> EXERCISE 1
For each statement, state whether it agrees with the case summary below and support your answer by quoting the deciding words: (a) Thomas admitted negligence. (b) The jury awarded McElhaney punitive damages. (c) The Kansas Supreme Court reversed the dismissal of the negligent entrustment claim.

> EXCERPTED TEXT
□ □ □ □ □ □ □

McElhaney v. Thomas
111590
| Kan. | Dec 1, 2017Background
- In 2008, Charles Thomas drove a Ford F-150 over Emma McElhaney’s feet in a high school parking lot; she suffered significant injuries. Thomas admitted negligence; the parties disputed his state of mind (whether he intended to "bump" her).
- McElhaney pleaded both negligence and an intentional tort (battery) and sought to amend to add punitive damages based on testimony she and others would offer that Thomas said he "meant to bump" her.
- The district court denied leave to plead punitive damages and dismissed the intentional tort claim, characterizing the conduct as "horseplay" and concluding Kansas battery requires intent to injure (physical harm).
- The jury awarded McElhaney actual damages on negligence ($46,333); she appealed the adverse rulings on battery and punitive damages (and other claims addressed separately).
- The Kansas Supreme Court affirmed lower-court rulings dismissing negligent entrustment and uninsured-motorist claims, but reversed the dismissal of the battery claim and the denial of punitive-damages leave, holding an intent to cause an offensive contact (e.g., to "bump") suffices for battery and to support punitive damages questions for the jury.

□ □ □ □ □ □ □

> RECORDS PROVIDED
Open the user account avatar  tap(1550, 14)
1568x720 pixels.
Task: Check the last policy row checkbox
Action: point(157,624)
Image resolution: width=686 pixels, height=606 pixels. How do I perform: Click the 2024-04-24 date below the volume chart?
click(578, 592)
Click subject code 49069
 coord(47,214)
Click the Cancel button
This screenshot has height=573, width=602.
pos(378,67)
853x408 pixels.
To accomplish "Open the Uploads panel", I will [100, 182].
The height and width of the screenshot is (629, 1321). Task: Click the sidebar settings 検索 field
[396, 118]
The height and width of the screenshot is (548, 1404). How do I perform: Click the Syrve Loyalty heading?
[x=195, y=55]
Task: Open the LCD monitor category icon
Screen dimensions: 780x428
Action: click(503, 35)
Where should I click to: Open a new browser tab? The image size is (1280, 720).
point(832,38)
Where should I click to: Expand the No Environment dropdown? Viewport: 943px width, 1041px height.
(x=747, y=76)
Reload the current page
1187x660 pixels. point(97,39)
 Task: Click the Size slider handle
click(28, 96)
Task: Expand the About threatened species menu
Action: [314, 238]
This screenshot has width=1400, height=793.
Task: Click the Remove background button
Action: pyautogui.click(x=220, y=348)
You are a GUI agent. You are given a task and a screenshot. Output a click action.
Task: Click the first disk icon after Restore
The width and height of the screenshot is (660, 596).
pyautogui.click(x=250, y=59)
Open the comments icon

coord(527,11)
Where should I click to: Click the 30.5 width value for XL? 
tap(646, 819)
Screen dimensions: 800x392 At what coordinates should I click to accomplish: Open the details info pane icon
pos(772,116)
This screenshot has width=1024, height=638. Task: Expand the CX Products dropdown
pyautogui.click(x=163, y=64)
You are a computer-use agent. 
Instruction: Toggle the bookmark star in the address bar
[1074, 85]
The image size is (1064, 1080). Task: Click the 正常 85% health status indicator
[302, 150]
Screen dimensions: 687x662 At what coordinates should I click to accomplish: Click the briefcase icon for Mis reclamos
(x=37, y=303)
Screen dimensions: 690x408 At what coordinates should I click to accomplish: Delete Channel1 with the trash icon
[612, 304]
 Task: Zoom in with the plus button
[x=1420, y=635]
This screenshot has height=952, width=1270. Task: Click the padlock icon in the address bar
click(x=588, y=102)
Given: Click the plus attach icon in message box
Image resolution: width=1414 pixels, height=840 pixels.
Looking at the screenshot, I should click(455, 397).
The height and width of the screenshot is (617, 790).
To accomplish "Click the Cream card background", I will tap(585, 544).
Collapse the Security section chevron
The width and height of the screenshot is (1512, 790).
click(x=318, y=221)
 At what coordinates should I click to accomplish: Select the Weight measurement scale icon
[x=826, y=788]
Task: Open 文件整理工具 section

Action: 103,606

□ □ □ □ □ □ □

> EXERCISE 2
In the records, rewrite the lines between the line holding "Click subject code 49069" and the line holding "pos(772,116)", inclusive, with "Uploads" replaced by "Downloads" and everything else unchanged.

> FINAL RESULT 1
(a) Yes: "Thomas admitted negligence"
(b) No: "The jury awarded McElhaney actual damages on negligence ($46,333)"
(c) No: "affirmed lower-court rulings dismissing negligent entrustment and uninsured-motorist claims"

> FINAL RESULT 2
Click subject code 49069
 coord(47,214)
Click the Cancel button
This screenshot has height=573, width=602.
pos(378,67)
853x408 pixels.
To accomplish "Open the Downloads panel", I will [100, 182].
The height and width of the screenshot is (629, 1321). Task: Click the sidebar settings 検索 field
[396, 118]
The height and width of the screenshot is (548, 1404). How do I perform: Click the Syrve Loyalty heading?
[x=195, y=55]
Task: Open the LCD monitor category icon
Screen dimensions: 780x428
Action: click(503, 35)
Where should I click to: Open a new browser tab? The image size is (1280, 720).
point(832,38)
Where should I click to: Expand the No Environment dropdown? Viewport: 943px width, 1041px height.
(x=747, y=76)
Reload the current page
1187x660 pixels. point(97,39)
 Task: Click the Size slider handle
click(28, 96)
Task: Expand the About threatened species menu
Action: [314, 238]
This screenshot has width=1400, height=793.
Task: Click the Remove background button
Action: pyautogui.click(x=220, y=348)
You are a GUI agent. You are given a task and a screenshot. Output a click action.
Task: Click the first disk icon after Restore
The width and height of the screenshot is (660, 596).
pyautogui.click(x=250, y=59)
Open the comments icon

coord(527,11)
Where should I click to: Click the 30.5 width value for XL? 
tap(646, 819)
Screen dimensions: 800x392 At what coordinates should I click to accomplish: Open the details info pane icon
pos(772,116)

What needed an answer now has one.